The landmark Mkwanyane case resulted in the abolition of the death penalty in South Africa. In reaching its decision to declare the death penalty unconstitutional, the Constitutional Court interrogated the Bill of Rights clauses on human dignity, the right to life and the right to equality before the law. The court concluded that South Africans had, through the new constitution and the Bill of Rights in particular, elected to have a break with the past replete with death sentences and executions involving mostly the black majority.

In all the various cases involving gay rights, the South African courts have after an interpretation of the Bill of Rights clauses on human dignity, privacy and sexual orientation ruled in favour of gays. The various court decisions have declared that it is constitutional for gays in South Africa to inter alia marry each other and even have the marriage solemnised by a church minister, adopt children, inherit both testate and intestate, claim spousal insurance benefits, claim maintenance from a deceased spouse’s estate and qualify for South African citizenship by virtue of being a foreign spouse of a South African gay spouse.

In fact, all references to spouses or husband and wife in all South African statutes should be interpreted to include partners in a homosexual marital union. So, even if the ordinary South Africans and community leaders might be against homosexuality, the ambiguity of the constitution or, put differently, the construction of the country’s Bill of Rights left the courts with no option but to rule in favour of gay rights.

This brings me back to our constitution drafters. Their task is to express the views of the people unequivocally, or if they elect not to express them, leave it to the courts to use the Bill of Rights and other clauses of the constitution to breathe life and meaning into the hidden intentions (read silence or equivocation) of the constitution makers.
What then should be done to avoid a post-constitution busy time for our justices?

It is incumbent upon the constitution makers to give effect to what the people said during the outreach exercise, since there was a prior political agreement that there shall be a “people-driven constitution”. How else do you have a people driven constitution if you leave it to the courts to interpret the politicians’ own hidden intentions in the same document?

The Bill of Rights is a part of the constitution that is mostly transplanted from the so called universal human rights which are basically an expression of the western world’s value system that has been internationalised over the years. It is a fairly new phenomenon in the constitutions of the developing world. An unfettered transplant of these rights into our constitution might make some of the people’s views on some matters legally repugnant and therefore unconstitutional or inappropriate for inclusion in the country’s proposed supreme law.

In order to circumvent this problem, the South Africans qualified some rights in the Bill of Rights to reflect the will of the people. For instance, private property rights were qualified in order to recognise the need for land restitutions as a result of the apartheid era arbitrary land dispossessions.
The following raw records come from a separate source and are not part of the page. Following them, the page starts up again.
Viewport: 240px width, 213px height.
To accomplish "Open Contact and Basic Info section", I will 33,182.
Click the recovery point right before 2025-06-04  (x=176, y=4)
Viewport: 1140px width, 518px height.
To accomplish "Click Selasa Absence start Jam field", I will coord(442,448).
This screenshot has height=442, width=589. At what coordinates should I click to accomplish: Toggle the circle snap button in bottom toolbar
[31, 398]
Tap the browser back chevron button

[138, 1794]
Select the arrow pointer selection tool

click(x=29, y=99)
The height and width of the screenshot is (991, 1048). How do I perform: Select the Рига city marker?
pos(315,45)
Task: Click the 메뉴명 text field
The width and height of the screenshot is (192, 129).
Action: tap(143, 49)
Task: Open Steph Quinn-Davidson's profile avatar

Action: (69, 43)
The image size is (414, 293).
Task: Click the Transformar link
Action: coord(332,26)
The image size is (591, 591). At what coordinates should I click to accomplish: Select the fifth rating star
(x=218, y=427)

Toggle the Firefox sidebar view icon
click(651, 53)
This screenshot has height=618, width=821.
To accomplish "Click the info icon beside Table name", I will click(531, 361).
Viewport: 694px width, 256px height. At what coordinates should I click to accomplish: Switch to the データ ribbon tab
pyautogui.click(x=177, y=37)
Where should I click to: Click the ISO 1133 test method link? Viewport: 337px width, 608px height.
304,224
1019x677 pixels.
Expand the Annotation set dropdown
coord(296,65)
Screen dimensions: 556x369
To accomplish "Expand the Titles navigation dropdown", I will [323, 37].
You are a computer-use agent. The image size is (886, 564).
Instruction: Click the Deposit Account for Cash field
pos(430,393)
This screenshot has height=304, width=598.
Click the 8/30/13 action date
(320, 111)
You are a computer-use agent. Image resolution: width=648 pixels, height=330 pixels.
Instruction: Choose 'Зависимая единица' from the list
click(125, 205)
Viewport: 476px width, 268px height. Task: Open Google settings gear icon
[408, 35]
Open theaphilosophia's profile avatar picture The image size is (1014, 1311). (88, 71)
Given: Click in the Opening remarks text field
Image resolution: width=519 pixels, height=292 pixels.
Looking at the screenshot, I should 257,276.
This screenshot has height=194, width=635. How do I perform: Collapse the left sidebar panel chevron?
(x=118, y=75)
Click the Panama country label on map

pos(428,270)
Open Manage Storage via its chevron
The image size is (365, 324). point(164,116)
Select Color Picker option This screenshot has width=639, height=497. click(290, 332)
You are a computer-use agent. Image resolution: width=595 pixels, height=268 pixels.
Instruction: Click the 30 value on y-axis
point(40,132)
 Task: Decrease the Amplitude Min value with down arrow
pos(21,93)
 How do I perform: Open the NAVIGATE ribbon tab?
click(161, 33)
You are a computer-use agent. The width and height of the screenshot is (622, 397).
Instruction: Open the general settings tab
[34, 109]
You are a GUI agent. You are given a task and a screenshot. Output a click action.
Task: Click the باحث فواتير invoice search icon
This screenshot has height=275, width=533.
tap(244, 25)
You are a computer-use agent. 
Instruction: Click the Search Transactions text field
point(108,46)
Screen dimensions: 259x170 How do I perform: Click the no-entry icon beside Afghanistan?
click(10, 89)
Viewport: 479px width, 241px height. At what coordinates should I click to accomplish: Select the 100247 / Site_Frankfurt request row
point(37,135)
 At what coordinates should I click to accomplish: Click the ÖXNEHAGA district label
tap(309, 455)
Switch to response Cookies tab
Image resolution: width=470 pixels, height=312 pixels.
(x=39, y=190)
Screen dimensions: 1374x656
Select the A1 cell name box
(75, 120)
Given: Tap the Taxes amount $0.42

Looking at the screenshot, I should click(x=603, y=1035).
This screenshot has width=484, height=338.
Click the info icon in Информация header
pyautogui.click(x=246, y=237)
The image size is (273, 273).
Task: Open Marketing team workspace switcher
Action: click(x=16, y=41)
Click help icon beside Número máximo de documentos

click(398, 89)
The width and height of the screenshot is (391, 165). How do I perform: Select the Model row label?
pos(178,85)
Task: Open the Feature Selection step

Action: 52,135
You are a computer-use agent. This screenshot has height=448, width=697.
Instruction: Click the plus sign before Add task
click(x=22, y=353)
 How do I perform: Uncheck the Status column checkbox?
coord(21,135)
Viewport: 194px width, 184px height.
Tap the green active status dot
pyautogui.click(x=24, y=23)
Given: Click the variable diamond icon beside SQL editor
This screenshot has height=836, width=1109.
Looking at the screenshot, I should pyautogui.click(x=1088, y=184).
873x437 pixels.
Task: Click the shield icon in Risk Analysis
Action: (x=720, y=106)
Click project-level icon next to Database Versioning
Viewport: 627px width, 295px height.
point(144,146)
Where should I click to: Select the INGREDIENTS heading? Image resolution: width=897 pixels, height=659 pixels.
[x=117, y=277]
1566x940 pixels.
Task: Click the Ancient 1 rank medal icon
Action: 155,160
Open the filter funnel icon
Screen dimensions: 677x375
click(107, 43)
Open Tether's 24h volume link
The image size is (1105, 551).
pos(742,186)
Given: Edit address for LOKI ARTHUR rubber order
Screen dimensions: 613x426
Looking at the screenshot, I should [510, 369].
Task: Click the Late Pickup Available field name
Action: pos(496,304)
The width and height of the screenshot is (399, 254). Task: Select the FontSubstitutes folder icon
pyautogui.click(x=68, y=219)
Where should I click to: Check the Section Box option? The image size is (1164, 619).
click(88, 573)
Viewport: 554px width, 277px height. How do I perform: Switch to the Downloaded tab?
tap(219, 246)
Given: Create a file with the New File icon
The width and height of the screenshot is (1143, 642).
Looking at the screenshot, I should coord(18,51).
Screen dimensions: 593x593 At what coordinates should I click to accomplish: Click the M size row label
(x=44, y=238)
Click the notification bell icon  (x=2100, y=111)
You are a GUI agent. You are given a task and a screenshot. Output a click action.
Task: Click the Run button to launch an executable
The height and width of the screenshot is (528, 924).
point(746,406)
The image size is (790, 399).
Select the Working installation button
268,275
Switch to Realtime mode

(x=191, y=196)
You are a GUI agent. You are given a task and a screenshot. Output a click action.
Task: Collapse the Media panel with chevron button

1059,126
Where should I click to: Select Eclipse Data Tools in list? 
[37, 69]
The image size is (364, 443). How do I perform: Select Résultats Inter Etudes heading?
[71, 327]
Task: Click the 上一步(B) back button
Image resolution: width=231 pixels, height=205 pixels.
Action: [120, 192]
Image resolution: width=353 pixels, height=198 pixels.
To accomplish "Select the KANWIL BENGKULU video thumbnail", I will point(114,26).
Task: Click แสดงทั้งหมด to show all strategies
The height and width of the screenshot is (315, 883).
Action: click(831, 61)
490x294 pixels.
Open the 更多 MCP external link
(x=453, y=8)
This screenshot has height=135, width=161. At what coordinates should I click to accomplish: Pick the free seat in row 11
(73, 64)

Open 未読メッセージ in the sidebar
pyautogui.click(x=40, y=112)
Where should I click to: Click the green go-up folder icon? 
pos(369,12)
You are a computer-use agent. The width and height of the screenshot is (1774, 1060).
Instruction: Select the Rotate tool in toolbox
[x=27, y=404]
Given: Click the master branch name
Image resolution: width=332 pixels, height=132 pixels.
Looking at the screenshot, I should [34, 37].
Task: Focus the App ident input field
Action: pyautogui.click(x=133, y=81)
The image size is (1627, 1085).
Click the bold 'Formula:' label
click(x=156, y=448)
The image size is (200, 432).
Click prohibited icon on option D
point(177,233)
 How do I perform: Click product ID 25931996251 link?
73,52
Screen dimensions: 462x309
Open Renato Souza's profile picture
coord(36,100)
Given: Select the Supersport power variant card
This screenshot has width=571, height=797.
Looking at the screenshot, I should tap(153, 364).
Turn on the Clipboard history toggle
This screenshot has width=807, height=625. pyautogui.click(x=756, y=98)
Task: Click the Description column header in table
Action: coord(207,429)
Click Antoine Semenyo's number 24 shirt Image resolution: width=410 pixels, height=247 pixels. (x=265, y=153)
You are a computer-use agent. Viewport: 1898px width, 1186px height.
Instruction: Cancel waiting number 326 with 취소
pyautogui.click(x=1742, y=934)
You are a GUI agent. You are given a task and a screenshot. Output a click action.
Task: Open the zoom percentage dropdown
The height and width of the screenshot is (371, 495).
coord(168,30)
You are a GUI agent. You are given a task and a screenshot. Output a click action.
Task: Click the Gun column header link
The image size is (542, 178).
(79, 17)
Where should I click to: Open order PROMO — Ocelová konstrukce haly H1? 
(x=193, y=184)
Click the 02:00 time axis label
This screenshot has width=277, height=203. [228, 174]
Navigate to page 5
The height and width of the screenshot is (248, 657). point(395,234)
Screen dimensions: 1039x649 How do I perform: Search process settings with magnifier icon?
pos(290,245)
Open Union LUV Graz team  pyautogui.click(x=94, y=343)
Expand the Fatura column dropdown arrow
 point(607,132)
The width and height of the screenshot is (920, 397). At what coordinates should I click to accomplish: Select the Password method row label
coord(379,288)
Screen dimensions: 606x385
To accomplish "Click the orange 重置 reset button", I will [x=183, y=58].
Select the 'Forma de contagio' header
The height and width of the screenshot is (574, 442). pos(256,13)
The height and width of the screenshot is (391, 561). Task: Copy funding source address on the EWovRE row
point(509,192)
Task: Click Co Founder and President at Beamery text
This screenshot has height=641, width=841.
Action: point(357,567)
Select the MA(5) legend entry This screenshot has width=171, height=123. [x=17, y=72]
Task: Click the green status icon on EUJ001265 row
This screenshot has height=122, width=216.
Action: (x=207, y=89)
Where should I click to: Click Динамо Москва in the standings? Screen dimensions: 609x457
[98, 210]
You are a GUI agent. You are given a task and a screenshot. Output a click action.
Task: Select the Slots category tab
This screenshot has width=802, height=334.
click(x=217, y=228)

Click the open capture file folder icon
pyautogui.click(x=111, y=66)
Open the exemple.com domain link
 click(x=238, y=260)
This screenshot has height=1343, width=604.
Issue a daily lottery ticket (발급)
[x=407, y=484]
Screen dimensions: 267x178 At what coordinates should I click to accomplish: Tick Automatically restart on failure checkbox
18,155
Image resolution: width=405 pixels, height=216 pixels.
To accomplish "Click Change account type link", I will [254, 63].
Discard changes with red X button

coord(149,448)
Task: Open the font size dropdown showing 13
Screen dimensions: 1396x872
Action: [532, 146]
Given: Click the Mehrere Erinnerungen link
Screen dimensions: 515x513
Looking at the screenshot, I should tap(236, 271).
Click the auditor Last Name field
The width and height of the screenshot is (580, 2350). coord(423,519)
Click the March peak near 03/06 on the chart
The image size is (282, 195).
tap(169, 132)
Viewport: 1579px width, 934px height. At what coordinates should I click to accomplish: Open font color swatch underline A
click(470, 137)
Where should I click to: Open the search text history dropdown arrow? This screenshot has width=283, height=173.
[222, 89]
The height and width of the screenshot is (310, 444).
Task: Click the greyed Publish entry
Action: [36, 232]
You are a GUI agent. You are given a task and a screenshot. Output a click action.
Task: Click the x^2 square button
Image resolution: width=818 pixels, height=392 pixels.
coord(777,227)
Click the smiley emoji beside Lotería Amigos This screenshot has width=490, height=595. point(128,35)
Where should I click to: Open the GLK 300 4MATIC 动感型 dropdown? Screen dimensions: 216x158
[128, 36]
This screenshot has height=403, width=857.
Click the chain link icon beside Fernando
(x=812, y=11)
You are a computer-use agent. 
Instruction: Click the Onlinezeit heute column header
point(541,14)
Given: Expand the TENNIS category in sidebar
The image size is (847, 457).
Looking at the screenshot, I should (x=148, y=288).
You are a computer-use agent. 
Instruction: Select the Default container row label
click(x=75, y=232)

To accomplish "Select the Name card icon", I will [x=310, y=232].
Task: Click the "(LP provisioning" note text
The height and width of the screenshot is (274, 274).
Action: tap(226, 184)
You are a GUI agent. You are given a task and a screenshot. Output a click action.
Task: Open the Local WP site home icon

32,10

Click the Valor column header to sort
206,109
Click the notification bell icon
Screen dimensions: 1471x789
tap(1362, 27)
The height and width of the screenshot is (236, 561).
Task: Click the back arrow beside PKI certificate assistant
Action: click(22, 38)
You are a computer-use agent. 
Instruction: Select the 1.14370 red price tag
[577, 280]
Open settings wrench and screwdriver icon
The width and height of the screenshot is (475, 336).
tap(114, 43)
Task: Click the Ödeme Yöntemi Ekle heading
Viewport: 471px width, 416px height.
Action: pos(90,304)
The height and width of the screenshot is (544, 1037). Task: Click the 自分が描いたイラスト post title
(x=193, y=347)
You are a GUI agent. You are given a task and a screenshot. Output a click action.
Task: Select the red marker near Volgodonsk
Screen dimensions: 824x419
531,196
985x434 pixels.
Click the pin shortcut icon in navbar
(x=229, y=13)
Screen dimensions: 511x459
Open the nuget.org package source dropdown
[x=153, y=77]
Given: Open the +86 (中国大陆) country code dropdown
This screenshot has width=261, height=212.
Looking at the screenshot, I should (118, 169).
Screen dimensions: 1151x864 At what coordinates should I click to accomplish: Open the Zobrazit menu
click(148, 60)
The inclusion of affirmative action was used to qualify the right to equality to ensure that there is substantive equality in South Africa as opposed to just formal equality.

The post-draft constitution discussions and workshops must ensure the document is in accord with the provincial and national reports on the outreach exercise with reasonable compromises here and there.

It should be noted that in constitution-making, silence or equivocation may actually mean including what you did not want in the constitution or the exclusion of what you intended to be in the constitution when the courts as the ultimate adjudicators of disputes relate cases before them to the constitution.